# Start of Listing

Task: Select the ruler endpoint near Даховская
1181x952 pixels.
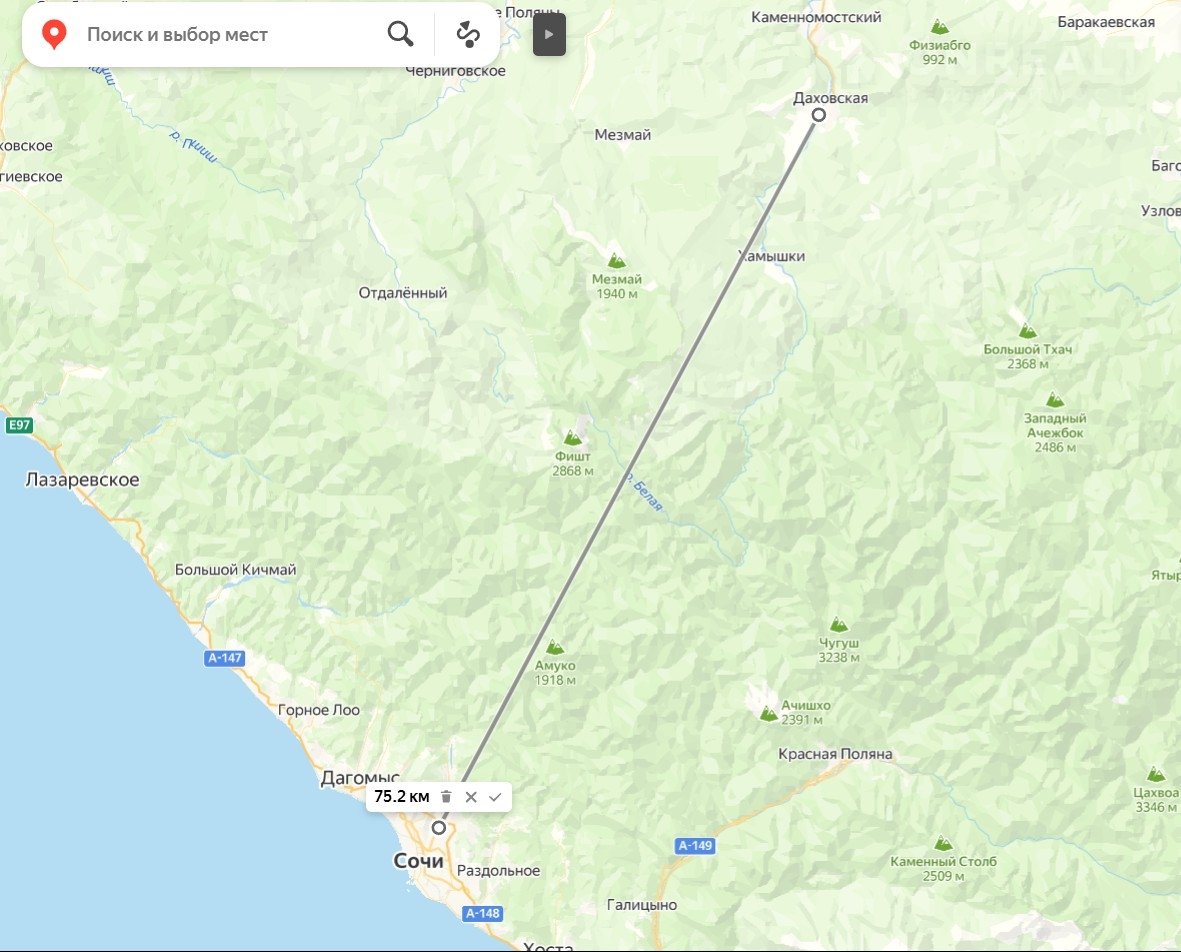Action: [x=819, y=114]
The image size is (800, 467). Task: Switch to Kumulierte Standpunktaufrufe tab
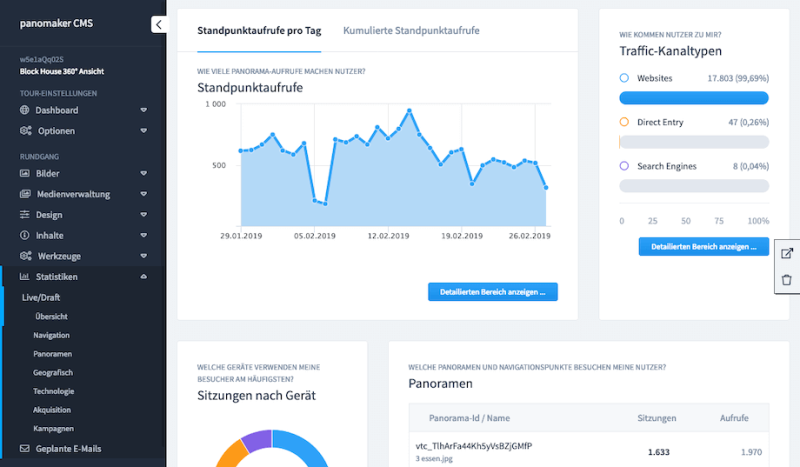411,31
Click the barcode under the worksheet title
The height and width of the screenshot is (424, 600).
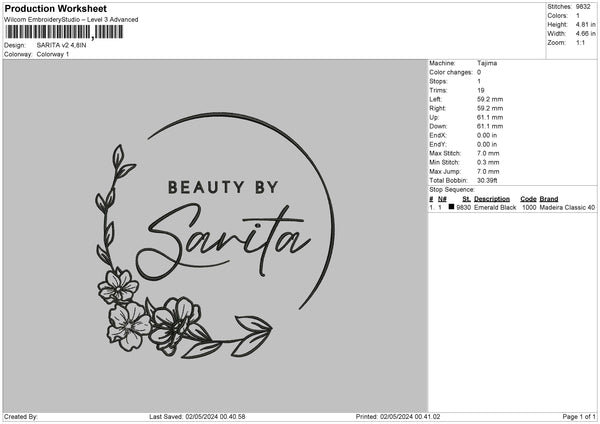pos(64,32)
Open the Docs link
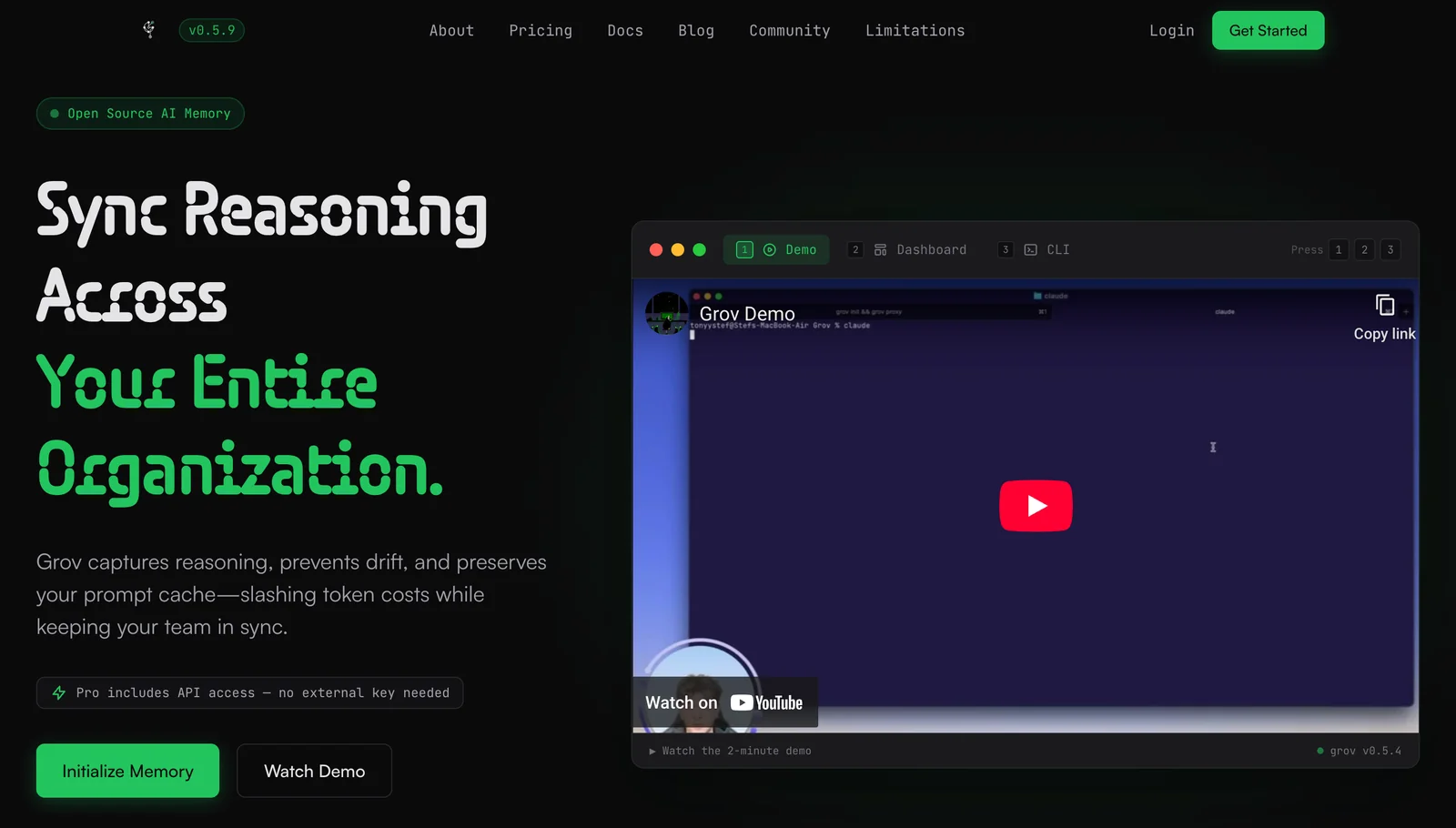 (x=625, y=31)
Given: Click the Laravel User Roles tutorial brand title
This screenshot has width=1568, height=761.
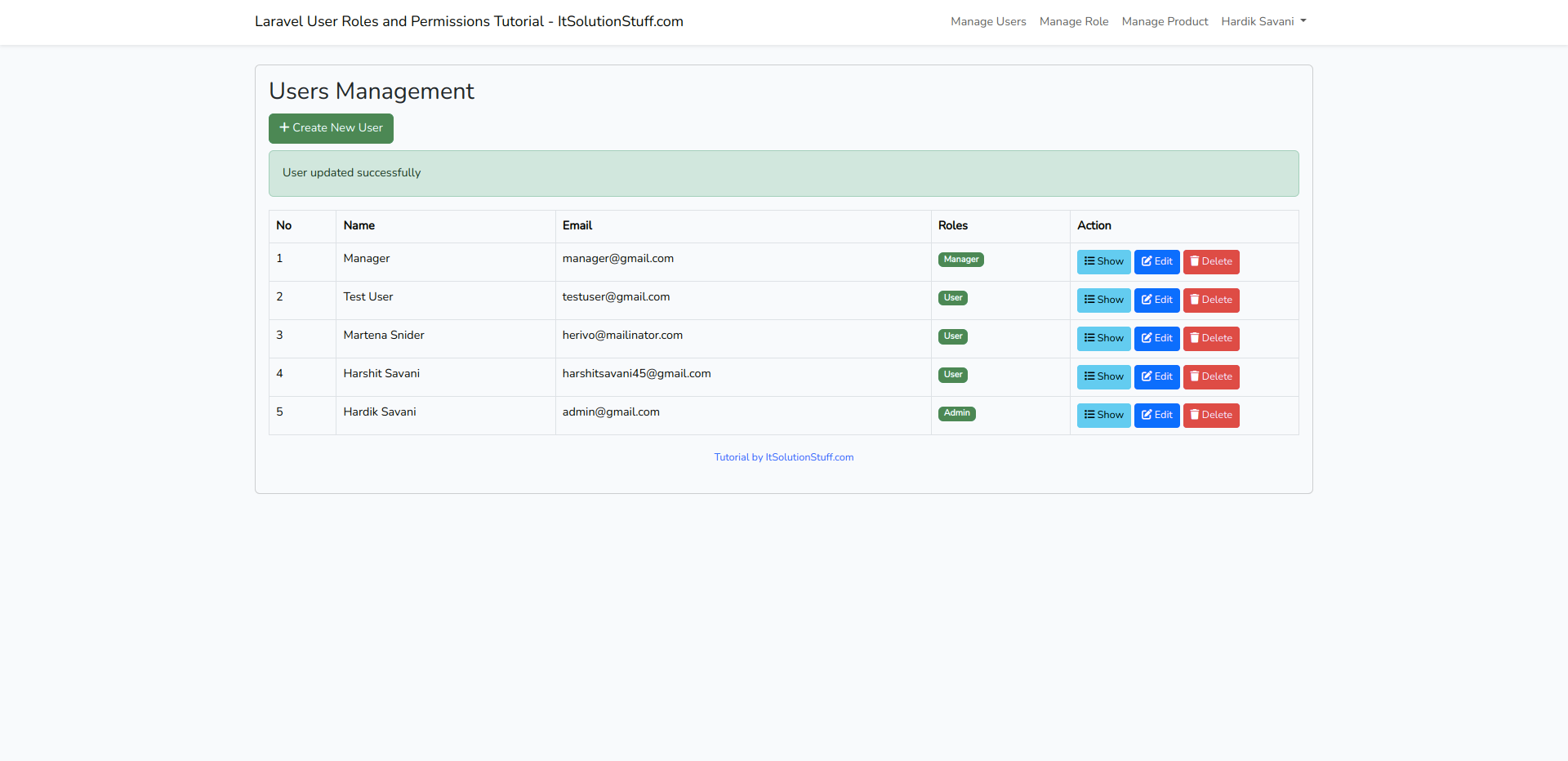Looking at the screenshot, I should tap(469, 21).

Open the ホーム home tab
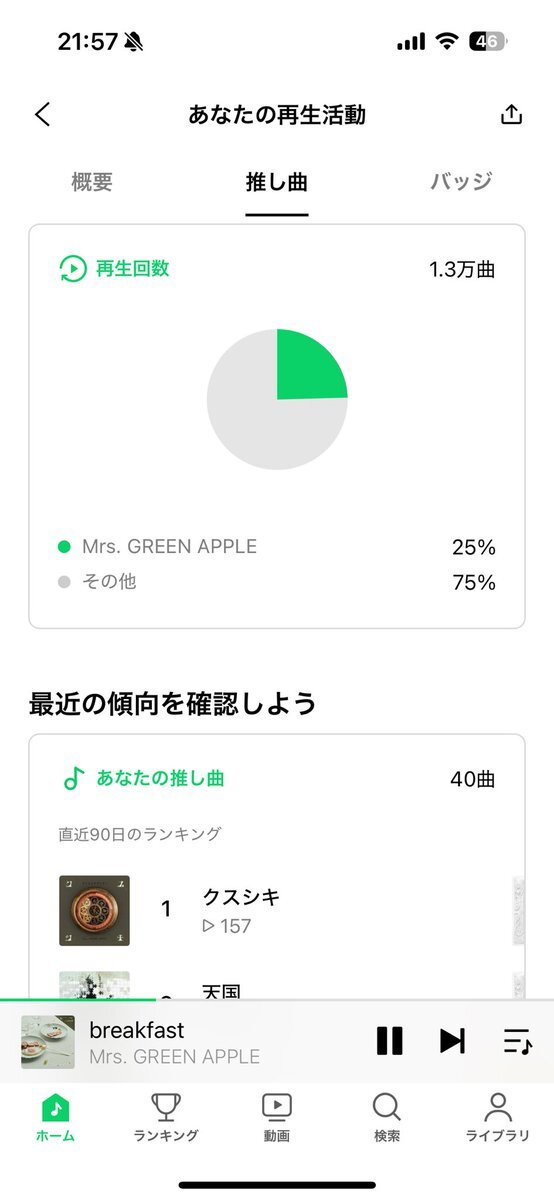[x=55, y=1117]
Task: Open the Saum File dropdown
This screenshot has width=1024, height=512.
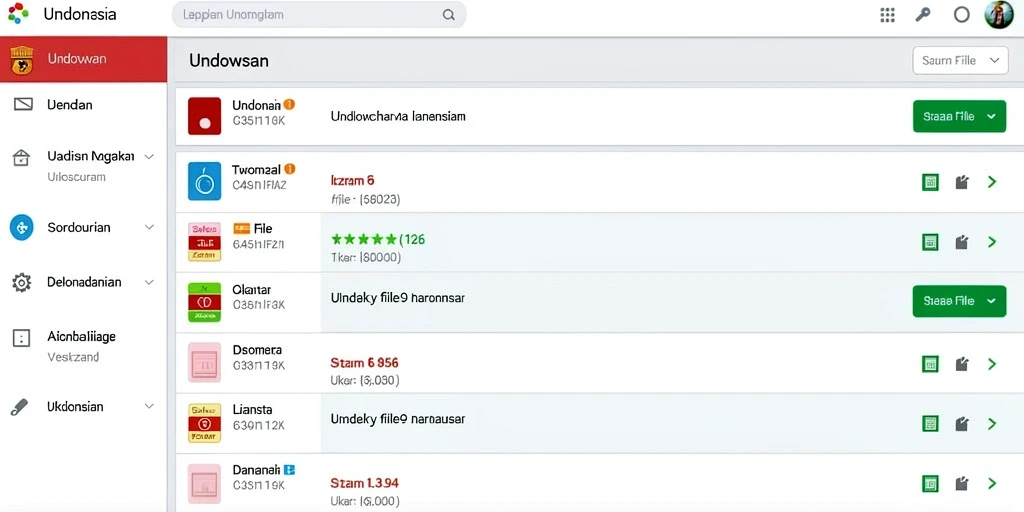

# End of Listing

Revise the data from the line with "Open the ホーム home tab" through the end of the data, replacing "screenshot" with "image" and keeping everything else unchanged. Omit the pictures from your answer.

Open the ホーム home tab
[x=55, y=1117]
Task: Open the Saum File dropdown
This image has width=1024, height=512.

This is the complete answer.